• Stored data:
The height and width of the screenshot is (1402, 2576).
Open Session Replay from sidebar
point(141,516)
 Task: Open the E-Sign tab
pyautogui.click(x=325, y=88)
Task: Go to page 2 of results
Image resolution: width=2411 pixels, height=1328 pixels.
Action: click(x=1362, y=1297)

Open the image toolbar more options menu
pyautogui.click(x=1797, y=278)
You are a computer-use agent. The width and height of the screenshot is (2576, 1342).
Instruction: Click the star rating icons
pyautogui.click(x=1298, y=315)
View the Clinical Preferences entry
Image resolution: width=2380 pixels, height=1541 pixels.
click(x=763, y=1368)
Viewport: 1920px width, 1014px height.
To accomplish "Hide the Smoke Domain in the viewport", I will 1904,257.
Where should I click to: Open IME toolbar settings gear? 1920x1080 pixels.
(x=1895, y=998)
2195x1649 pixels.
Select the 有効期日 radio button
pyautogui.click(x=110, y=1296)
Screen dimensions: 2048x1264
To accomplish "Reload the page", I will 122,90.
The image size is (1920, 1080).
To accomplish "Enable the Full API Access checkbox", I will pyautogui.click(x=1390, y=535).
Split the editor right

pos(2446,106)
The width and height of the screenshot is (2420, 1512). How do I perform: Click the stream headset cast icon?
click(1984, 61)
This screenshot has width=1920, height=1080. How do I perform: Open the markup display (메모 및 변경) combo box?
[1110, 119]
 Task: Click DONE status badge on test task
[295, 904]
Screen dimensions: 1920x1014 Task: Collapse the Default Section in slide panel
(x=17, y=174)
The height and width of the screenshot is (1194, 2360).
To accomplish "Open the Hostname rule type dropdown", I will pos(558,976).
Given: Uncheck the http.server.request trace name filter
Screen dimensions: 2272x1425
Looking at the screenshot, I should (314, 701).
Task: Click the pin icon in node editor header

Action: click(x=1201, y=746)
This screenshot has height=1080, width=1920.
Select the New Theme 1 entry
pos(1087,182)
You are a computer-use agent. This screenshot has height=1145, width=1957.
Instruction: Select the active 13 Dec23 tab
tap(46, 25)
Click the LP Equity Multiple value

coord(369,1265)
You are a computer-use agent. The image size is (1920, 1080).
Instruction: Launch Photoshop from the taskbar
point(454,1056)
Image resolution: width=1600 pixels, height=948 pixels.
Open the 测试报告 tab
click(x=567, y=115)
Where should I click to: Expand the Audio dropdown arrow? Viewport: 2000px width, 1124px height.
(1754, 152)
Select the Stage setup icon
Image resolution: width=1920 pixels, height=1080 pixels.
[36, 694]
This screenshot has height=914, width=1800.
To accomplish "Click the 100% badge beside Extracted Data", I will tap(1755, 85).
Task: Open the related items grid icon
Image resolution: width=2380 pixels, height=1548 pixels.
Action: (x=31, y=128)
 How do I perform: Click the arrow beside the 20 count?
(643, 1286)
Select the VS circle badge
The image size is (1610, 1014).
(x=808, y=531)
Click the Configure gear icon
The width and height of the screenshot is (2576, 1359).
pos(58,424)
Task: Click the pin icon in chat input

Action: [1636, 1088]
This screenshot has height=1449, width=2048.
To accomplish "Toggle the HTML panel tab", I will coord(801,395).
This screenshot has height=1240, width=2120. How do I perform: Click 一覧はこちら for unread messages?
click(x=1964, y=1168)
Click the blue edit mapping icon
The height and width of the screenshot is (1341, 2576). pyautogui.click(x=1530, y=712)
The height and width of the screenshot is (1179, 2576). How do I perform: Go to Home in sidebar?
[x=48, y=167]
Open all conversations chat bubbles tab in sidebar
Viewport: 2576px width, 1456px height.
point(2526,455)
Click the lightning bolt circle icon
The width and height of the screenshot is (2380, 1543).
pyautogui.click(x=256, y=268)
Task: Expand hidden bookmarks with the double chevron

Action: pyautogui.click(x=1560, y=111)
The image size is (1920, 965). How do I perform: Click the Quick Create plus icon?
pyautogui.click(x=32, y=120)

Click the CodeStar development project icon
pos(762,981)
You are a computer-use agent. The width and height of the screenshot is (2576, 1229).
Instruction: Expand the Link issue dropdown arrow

• What the task requires: Please output the entries above, every line exactly as it reads.

• Result of the task:
The height and width of the screenshot is (1402, 2576).
Open Session Replay from sidebar
point(141,516)
 Task: Open the E-Sign tab
pyautogui.click(x=325, y=88)
Task: Go to page 2 of results
Image resolution: width=2411 pixels, height=1328 pixels.
Action: click(x=1362, y=1297)

Open the image toolbar more options menu
pyautogui.click(x=1797, y=278)
You are a computer-use agent. The width and height of the screenshot is (2576, 1342).
Instruction: Click the star rating icons
pyautogui.click(x=1298, y=315)
View the Clinical Preferences entry
Image resolution: width=2380 pixels, height=1541 pixels.
click(x=763, y=1368)
Viewport: 1920px width, 1014px height.
To accomplish "Hide the Smoke Domain in the viewport", I will 1904,257.
Where should I click to: Open IME toolbar settings gear? 1920x1080 pixels.
(x=1895, y=998)
2195x1649 pixels.
Select the 有効期日 radio button
pyautogui.click(x=110, y=1296)
Screen dimensions: 2048x1264
To accomplish "Reload the page", I will 122,90.
The image size is (1920, 1080).
To accomplish "Enable the Full API Access checkbox", I will pyautogui.click(x=1390, y=535).
Split the editor right

pos(2446,106)
The width and height of the screenshot is (2420, 1512). How do I perform: Click the stream headset cast icon?
click(1984, 61)
This screenshot has width=1920, height=1080. How do I perform: Open the markup display (메모 및 변경) combo box?
[1110, 119]
 Task: Click DONE status badge on test task
[295, 904]
Screen dimensions: 1920x1014 Task: Collapse the Default Section in slide panel
(x=17, y=174)
The height and width of the screenshot is (1194, 2360).
To accomplish "Open the Hostname rule type dropdown", I will pos(558,976).
Given: Uncheck the http.server.request trace name filter
Screen dimensions: 2272x1425
Looking at the screenshot, I should (314, 701).
Task: Click the pin icon in node editor header

Action: click(x=1201, y=746)
This screenshot has height=1080, width=1920.
Select the New Theme 1 entry
pos(1087,182)
You are a computer-use agent. This screenshot has height=1145, width=1957.
Instruction: Select the active 13 Dec23 tab
tap(46, 25)
Click the LP Equity Multiple value

coord(369,1265)
You are a computer-use agent. The image size is (1920, 1080).
Instruction: Launch Photoshop from the taskbar
point(454,1056)
Image resolution: width=1600 pixels, height=948 pixels.
Open the 测试报告 tab
click(x=567, y=115)
Where should I click to: Expand the Audio dropdown arrow? Viewport: 2000px width, 1124px height.
(1754, 152)
Select the Stage setup icon
Image resolution: width=1920 pixels, height=1080 pixels.
[36, 694]
This screenshot has height=914, width=1800.
To accomplish "Click the 100% badge beside Extracted Data", I will tap(1755, 85).
Task: Open the related items grid icon
Image resolution: width=2380 pixels, height=1548 pixels.
Action: (x=31, y=128)
 How do I perform: Click the arrow beside the 20 count?
(643, 1286)
Select the VS circle badge
The image size is (1610, 1014).
(x=808, y=531)
Click the Configure gear icon
The width and height of the screenshot is (2576, 1359).
pos(58,424)
Task: Click the pin icon in chat input

Action: [1636, 1088]
This screenshot has height=1449, width=2048.
To accomplish "Toggle the HTML panel tab", I will coord(801,395).
This screenshot has height=1240, width=2120. How do I perform: Click 一覧はこちら for unread messages?
click(x=1964, y=1168)
Click the blue edit mapping icon
The height and width of the screenshot is (1341, 2576). pyautogui.click(x=1530, y=712)
The height and width of the screenshot is (1179, 2576). How do I perform: Go to Home in sidebar?
[x=48, y=167]
Open all conversations chat bubbles tab in sidebar
Viewport: 2576px width, 1456px height.
point(2526,455)
Click the lightning bolt circle icon
The width and height of the screenshot is (2380, 1543).
pyautogui.click(x=256, y=268)
Task: Expand hidden bookmarks with the double chevron

Action: pyautogui.click(x=1560, y=111)
The image size is (1920, 965). How do I perform: Click the Quick Create plus icon?
pyautogui.click(x=32, y=120)

Click the CodeStar development project icon
pos(762,981)
You are a computer-use agent. The width and height of the screenshot is (2576, 1229).
Instruction: Expand the Link issue dropdown arrow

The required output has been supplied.